### Record set:

———

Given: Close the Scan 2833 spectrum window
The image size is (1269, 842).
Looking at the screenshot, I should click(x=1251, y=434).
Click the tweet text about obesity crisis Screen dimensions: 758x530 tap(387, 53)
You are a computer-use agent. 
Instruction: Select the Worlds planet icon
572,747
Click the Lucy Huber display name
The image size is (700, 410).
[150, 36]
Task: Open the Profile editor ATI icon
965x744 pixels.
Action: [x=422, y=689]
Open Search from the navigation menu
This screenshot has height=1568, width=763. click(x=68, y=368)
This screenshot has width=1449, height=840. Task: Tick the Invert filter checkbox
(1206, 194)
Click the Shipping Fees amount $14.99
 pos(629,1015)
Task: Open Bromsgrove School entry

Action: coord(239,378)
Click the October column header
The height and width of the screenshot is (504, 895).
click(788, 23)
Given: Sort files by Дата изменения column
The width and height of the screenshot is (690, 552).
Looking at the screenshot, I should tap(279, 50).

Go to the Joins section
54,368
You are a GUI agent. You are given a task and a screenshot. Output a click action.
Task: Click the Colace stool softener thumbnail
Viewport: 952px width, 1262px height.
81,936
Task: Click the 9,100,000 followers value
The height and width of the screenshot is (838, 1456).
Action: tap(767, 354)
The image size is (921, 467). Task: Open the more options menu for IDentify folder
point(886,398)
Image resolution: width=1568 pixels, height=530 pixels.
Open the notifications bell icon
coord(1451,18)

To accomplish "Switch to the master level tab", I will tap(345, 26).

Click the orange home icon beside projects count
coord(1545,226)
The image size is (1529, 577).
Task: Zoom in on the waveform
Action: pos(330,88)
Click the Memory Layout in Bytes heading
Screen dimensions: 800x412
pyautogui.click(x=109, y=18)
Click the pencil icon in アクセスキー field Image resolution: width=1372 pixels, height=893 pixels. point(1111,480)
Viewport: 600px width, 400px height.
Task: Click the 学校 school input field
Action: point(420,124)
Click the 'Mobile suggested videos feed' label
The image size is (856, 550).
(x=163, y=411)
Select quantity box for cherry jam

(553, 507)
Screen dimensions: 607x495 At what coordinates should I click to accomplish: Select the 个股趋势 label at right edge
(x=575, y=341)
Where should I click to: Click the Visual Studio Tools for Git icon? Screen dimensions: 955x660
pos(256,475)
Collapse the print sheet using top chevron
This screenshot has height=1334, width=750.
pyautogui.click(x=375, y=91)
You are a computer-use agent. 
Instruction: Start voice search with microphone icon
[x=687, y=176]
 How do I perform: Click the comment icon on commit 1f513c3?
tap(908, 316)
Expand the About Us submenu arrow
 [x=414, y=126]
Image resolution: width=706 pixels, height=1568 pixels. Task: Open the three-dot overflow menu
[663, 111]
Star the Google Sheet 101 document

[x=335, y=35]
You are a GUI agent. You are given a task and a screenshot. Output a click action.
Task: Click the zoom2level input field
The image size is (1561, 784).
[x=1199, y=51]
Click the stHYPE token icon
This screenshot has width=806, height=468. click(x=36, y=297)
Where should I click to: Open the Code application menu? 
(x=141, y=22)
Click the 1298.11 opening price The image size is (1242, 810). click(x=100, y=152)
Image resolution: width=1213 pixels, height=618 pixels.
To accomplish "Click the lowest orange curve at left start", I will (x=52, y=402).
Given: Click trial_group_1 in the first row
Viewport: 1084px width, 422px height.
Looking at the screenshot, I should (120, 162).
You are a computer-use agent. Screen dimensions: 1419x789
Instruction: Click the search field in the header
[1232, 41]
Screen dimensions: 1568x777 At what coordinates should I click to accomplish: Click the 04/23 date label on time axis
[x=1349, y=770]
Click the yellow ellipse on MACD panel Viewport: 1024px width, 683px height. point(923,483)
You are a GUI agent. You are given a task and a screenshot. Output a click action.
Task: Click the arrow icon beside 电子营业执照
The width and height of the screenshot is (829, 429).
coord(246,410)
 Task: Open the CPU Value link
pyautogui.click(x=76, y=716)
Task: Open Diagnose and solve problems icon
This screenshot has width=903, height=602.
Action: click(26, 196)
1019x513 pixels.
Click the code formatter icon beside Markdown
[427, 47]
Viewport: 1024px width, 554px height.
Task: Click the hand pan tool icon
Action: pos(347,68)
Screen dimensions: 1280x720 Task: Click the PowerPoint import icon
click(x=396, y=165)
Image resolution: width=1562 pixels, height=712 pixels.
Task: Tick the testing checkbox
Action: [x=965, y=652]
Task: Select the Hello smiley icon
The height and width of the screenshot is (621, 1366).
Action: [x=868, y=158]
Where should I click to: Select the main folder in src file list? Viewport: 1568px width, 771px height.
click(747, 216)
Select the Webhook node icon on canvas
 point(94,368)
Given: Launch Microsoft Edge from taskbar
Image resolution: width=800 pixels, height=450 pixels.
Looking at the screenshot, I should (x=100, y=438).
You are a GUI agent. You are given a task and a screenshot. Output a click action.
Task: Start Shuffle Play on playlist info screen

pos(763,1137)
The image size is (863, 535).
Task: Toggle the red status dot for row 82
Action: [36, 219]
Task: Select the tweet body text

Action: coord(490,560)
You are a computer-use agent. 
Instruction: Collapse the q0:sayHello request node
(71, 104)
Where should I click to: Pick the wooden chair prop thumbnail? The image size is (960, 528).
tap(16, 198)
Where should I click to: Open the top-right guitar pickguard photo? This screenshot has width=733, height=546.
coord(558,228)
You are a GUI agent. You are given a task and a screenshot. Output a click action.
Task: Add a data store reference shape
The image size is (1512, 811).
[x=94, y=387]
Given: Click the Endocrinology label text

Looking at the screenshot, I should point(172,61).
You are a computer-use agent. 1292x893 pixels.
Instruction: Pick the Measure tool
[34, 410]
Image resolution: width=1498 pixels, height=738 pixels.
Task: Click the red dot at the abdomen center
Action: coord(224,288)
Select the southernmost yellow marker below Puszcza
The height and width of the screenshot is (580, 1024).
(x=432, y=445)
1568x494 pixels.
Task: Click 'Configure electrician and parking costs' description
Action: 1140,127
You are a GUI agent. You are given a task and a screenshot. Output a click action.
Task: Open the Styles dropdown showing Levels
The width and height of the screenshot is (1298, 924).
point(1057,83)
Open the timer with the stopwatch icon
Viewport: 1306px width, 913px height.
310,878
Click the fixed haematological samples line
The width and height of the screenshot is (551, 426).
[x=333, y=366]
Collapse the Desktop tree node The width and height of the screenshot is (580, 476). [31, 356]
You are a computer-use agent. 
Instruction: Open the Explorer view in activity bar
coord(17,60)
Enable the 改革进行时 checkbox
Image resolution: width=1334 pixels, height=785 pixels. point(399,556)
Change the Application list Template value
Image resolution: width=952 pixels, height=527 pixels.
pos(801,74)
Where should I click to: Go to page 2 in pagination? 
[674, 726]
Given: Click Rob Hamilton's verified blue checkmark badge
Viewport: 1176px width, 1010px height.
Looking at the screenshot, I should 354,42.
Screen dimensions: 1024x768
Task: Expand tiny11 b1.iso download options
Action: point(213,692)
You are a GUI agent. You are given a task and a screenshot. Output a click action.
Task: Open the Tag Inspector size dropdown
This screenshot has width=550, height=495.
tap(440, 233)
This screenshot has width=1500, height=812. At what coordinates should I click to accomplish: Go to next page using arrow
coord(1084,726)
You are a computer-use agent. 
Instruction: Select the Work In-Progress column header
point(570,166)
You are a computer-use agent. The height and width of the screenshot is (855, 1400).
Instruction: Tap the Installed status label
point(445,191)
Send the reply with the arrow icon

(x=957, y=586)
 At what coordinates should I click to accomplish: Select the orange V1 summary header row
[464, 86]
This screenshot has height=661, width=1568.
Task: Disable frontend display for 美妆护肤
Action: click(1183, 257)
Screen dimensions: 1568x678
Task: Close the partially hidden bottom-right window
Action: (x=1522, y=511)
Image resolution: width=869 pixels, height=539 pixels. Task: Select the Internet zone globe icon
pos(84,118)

———

### Exercise description:
Among the entries, copy every line containing the word "dropdown".

### Response area:
Task: Open the Styles dropdown showing Levels
Task: Open the Tag Inspector size dropdown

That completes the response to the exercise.